Yuson delved into the Ortigas family archives for his material. Though he was not able to interview the subject, who passed away in 2003, at 96 years of age, Yuson reconstructed the latter’s thoughts through the many writings he left behind—diary entries, correspondence, poetry—and through interviews he conducted with Nando Ortigas and other family members.
The result is a handsome coffee table book that combines family narrative with historical tidbits. Copious photographs from various points in Don Paquito’s life amply enliven the text and help the reader place the subject in historical context. The book design, admirably executed by Orland S. Punzalan, provides a visual feast.
Among those present at the event were Yuson, the Singapore-based Punzalan, his son Sir Lancelot Punzalan, actor Jaime Fabregas, Nena (a warm and vibrant personality and friend of the Ortigases), Philippines Graphic literary editor Alma Anonas-Carpio, Business World columnist Albert Gamboa, and many others from the business and film realms. Former DILG secretary Raffy Alunan was also there and gave a short speech.
Nando Ortigas, it will be recalled, financed the production of historical films ‘Heneral Luna’ and ‘Goyo: Ang Batang Heneral.’ He referred to this in his short but heartfelt opening remarks at the launch adding, “We are not making this [the bio] into a movie. So please read the book.”
‘Lineage, Vision, and Empire’ is getting a wider reach soon. The Ortigas Foundation will be giving copies of the book to public libraries across the country, upon request of the librarian on official letterhead.
Don Paquito’s parents were Don Francisco ‘Paco’ Ortigas Sr. and Doña Julia Vargas de Ortigas. Like his father, Don Paquito was a lawyer and businessman—articulate and savvy. He kept up a lively correspondence with a wide range of contacts all over the country and the world. Some of the most interesting letters he wrote are reprinted and explained in Yuson’s biography.
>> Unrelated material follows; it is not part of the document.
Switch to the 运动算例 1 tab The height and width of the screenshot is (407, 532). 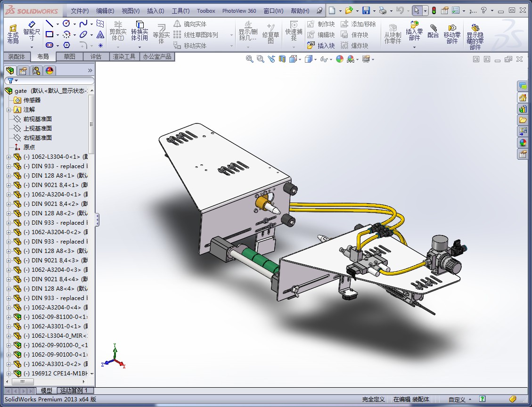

Of all Don Paquito’s writing, I was most touched by his ‘My Last Prayer’, among the last entries in his journal. It goes: “And when my time comes to change my residence from this earth to heaven (I hope and pray for), this is the prayer I’d like to recite… My Last Prayer. / O God, when in my hour of death, I am unconscious or my thoughts are confused, this will be my dying prayer:/ I thank Thee for a life of usefulness, For love of wife and children; Forgive me / I forgive those who have wounded me / Forgive them, Lord. / Take care of my family; Take care of my country, I pray for humanity, especially the poor, Take me into Thy kingdom. Amen.”
Almost everyone, I told my children, will think of their family and loved ones on their deathbeds, and wish for their protection and well-being. But how many people will use their last moments to pray for their country, for humanity, for the poor? How many will even care?
Don Paquito was such an individual. May his life of work, charity, and love of country serve as an example for the rest of us.